Am Donnerstagmorgen besuchten wir noch unser Patenkind Nikita, welches nunmehr die zwölfte Klasse besucht. Deren Zeugnis sollen wir in den nächsten Wochen bekommen und dann werden wir einschätzen können, welches Studium möglichweise in Frage kommt.
Nachdem wir bereits im letzten Jahr Kontakt hatten, haben wir nunmehr wieder ein noch sehr junges Mädchen als Patenkind angenommen. Sie heißt Preethy und wohnt im gleichen Dorf wie Veena. Sie ist sehr wissbegierig und spricht für ihr Alter schon ein recht gutes Englisch.

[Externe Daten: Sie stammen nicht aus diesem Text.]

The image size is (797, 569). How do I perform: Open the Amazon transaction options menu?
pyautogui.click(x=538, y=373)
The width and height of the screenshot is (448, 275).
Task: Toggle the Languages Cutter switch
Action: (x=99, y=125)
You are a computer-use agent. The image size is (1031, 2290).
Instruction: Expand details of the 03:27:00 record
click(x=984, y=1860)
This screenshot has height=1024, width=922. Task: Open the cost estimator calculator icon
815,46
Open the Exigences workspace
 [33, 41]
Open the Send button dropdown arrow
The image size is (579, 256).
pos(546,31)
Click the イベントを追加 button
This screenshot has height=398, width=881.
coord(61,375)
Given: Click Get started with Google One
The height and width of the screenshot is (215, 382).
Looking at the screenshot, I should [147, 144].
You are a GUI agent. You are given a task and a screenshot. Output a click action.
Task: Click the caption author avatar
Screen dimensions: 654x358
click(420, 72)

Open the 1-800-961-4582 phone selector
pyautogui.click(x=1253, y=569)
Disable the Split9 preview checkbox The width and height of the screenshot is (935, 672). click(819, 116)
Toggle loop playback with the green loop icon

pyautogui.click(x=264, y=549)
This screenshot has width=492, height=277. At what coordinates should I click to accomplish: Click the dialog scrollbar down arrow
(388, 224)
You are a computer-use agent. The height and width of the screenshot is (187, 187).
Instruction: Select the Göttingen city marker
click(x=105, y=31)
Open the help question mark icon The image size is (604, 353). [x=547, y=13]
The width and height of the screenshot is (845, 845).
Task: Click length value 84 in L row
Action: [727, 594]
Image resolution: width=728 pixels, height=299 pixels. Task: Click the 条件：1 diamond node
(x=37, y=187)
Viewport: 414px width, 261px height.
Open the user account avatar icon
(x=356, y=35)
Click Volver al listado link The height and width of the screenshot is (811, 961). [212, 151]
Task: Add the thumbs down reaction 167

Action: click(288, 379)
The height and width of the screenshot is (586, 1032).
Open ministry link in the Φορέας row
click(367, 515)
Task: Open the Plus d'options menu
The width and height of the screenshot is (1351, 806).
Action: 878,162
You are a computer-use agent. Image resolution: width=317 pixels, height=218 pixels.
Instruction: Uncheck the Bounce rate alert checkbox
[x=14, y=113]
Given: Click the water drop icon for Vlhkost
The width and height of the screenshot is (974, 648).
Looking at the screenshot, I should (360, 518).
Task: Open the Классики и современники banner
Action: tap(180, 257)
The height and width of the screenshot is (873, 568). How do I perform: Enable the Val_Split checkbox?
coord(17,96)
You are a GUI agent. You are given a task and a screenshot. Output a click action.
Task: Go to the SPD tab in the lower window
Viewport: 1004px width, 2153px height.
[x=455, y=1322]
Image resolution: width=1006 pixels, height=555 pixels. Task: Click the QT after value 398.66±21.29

Am frühen Nachmittag ging es dann zurück nach Nagpur und von dort noch für zwei private Tage über New Delhi nach Bangalore. Narayana und ein befreundeter Fotograf, welcher aber auch als Guide arbeitet, hatten ein zweitägiges Foto-Shooting in einem Studio organisiert. Am Freitag und Samstag haben wir dann mit jeweils vier Models dieses durchgeführt und damit wurde eine Basis geschaffen, um auch in den folgenden Jahren einen attraktiven und hochwertigen Kalender zum Männertag für meine deutschen Landwirte herauszugeben (zumindest für diejenigen, welche wenigstens einen kleinen finanziellen Beitrag für unser Hilfsprojekt leisten).
Dazu kommt nunmehr bereits die dritte Auflage des MZURI-Kalenders, welcher in fünf Sprachen und großer Auflage unter den Kunden der Firma MZURI, welche inzwischen einen neuen, polnischen, Eigentümer hat, in Osteuropa verteilt wird.